When last we left off from our post-Christmas relaxication in West Iceland, Mark, Graham, and I were doing a lot of reading, a lot of sleeping, a lot of fish-dinner eating, and a lot of listening to the eaves creaking and the roof sounding like it was going to fly off the house, Wizard of Oz style, due to the super intense gales swooshing around our cozy cabin which were even more formidable in that we were situated just on the edge of a fjörð. (If you take anything away from this blog, let it be this: the wind in Iceland is something fierce.)
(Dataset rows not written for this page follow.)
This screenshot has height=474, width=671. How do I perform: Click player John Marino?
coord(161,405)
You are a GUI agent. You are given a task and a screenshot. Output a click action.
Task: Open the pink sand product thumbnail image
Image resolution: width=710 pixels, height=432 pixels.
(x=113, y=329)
Of course, it (the wind) somewhat adds to the whole cozied effect if you are warm and pj’ed inside. But we had hoped to get outdoors at least a little bit, for maybe a day hike to a nearby waterfall or up Akrafjall, the mountain just outside of Akranes which “boasts of one of the biggest breeding colonies of the great black-backed gulls in the country.” Given the wind, however, spending a lot of time exerting ourselves out-of-doors was just not going to work, so instead, we decided that we’d make the most of it and take a day’s drive around Borgarbyggð, which is, as Wikipedia helpfully explains, the collective name for the “various amalgamated populated rural areas in the West or Vesturland region of Iceland.”

I’ve posted the photos from this excursion here, but will give you a little more info about the highlights below.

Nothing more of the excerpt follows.